[Data listing]
+++
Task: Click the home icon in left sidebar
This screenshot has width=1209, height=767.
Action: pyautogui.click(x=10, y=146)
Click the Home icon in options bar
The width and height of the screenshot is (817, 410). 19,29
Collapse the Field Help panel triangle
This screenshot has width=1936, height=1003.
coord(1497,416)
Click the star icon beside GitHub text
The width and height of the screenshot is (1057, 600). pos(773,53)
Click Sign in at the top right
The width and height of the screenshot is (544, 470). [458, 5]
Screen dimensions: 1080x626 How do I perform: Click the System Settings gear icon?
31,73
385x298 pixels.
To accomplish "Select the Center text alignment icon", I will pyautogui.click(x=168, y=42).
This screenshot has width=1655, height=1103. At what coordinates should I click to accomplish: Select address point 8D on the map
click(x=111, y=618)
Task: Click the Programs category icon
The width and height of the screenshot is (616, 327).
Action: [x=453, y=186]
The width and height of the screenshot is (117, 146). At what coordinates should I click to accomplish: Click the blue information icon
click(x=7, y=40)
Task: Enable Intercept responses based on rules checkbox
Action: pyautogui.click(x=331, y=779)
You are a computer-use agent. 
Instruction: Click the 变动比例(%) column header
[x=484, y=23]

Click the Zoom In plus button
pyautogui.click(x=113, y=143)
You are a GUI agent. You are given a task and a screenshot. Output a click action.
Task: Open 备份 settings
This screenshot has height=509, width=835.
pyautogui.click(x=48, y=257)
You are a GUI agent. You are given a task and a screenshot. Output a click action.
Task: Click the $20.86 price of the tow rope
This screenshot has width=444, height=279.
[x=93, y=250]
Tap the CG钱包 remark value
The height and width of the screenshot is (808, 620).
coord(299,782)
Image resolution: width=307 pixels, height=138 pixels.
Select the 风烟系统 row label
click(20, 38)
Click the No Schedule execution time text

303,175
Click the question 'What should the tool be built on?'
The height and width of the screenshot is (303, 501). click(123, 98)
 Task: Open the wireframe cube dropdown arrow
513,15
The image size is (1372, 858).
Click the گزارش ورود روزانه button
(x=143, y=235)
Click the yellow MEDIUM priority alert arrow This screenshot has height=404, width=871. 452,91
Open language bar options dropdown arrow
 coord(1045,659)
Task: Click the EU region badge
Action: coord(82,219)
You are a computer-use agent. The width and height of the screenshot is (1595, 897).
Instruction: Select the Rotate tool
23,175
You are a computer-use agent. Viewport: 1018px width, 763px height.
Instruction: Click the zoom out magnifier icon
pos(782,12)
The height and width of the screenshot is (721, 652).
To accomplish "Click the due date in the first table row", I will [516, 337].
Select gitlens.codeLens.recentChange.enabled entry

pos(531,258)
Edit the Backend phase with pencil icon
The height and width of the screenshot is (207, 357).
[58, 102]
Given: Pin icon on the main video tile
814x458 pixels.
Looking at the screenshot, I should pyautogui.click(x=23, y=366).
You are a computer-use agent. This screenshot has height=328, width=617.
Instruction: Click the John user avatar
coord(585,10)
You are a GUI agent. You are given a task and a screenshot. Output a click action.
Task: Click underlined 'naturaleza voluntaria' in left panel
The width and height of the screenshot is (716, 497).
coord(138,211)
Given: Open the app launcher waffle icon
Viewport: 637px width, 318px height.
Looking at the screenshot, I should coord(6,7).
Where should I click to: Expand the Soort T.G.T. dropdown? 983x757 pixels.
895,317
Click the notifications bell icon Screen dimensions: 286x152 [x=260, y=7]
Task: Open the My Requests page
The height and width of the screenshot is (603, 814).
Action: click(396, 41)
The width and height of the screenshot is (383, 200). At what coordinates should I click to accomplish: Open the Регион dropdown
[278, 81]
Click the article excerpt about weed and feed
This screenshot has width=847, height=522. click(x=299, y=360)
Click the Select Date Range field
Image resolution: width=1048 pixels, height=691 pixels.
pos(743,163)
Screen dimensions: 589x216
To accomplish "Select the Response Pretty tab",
+++
*Directions for this task*: Please copy every line of the records above without any changes.

*Written solution*:
Task: Click the home icon in left sidebar
This screenshot has width=1209, height=767.
Action: pyautogui.click(x=10, y=146)
Click the Home icon in options bar
The width and height of the screenshot is (817, 410). 19,29
Collapse the Field Help panel triangle
This screenshot has width=1936, height=1003.
coord(1497,416)
Click the star icon beside GitHub text
The width and height of the screenshot is (1057, 600). pos(773,53)
Click Sign in at the top right
The width and height of the screenshot is (544, 470). [458, 5]
Screen dimensions: 1080x626 How do I perform: Click the System Settings gear icon?
31,73
385x298 pixels.
To accomplish "Select the Center text alignment icon", I will pyautogui.click(x=168, y=42).
This screenshot has width=1655, height=1103. At what coordinates should I click to accomplish: Select address point 8D on the map
click(x=111, y=618)
Task: Click the Programs category icon
The width and height of the screenshot is (616, 327).
Action: [x=453, y=186]
The width and height of the screenshot is (117, 146). At what coordinates should I click to accomplish: Click the blue information icon
click(x=7, y=40)
Task: Enable Intercept responses based on rules checkbox
Action: pyautogui.click(x=331, y=779)
You are a computer-use agent. 
Instruction: Click the 变动比例(%) column header
[x=484, y=23]

Click the Zoom In plus button
pyautogui.click(x=113, y=143)
You are a GUI agent. You are given a task and a screenshot. Output a click action.
Task: Open 备份 settings
This screenshot has height=509, width=835.
pyautogui.click(x=48, y=257)
You are a GUI agent. You are given a task and a screenshot. Output a click action.
Task: Click the $20.86 price of the tow rope
This screenshot has width=444, height=279.
[x=93, y=250]
Tap the CG钱包 remark value
The height and width of the screenshot is (808, 620).
coord(299,782)
Image resolution: width=307 pixels, height=138 pixels.
Select the 风烟系统 row label
click(20, 38)
Click the No Schedule execution time text

303,175
Click the question 'What should the tool be built on?'
The height and width of the screenshot is (303, 501). click(123, 98)
 Task: Open the wireframe cube dropdown arrow
513,15
The image size is (1372, 858).
Click the گزارش ورود روزانه button
(x=143, y=235)
Click the yellow MEDIUM priority alert arrow This screenshot has height=404, width=871. 452,91
Open language bar options dropdown arrow
 coord(1045,659)
Task: Click the EU region badge
Action: coord(82,219)
You are a computer-use agent. The width and height of the screenshot is (1595, 897).
Instruction: Select the Rotate tool
23,175
You are a computer-use agent. Viewport: 1018px width, 763px height.
Instruction: Click the zoom out magnifier icon
pos(782,12)
The height and width of the screenshot is (721, 652).
To accomplish "Click the due date in the first table row", I will [516, 337].
Select gitlens.codeLens.recentChange.enabled entry

pos(531,258)
Edit the Backend phase with pencil icon
The height and width of the screenshot is (207, 357).
[58, 102]
Given: Pin icon on the main video tile
814x458 pixels.
Looking at the screenshot, I should pyautogui.click(x=23, y=366).
You are a computer-use agent. This screenshot has height=328, width=617.
Instruction: Click the John user avatar
coord(585,10)
You are a GUI agent. You are given a task and a screenshot. Output a click action.
Task: Click underlined 'naturaleza voluntaria' in left panel
The width and height of the screenshot is (716, 497).
coord(138,211)
Given: Open the app launcher waffle icon
Viewport: 637px width, 318px height.
Looking at the screenshot, I should coord(6,7).
Where should I click to: Expand the Soort T.G.T. dropdown? 983x757 pixels.
895,317
Click the notifications bell icon Screen dimensions: 286x152 [x=260, y=7]
Task: Open the My Requests page
The height and width of the screenshot is (603, 814).
Action: click(396, 41)
The width and height of the screenshot is (383, 200). At what coordinates should I click to accomplish: Open the Регион dropdown
[278, 81]
Click the article excerpt about weed and feed
This screenshot has width=847, height=522. click(x=299, y=360)
Click the Select Date Range field
Image resolution: width=1048 pixels, height=691 pixels.
pos(743,163)
Screen dimensions: 589x216
To accomplish "Select the Response Pretty tab",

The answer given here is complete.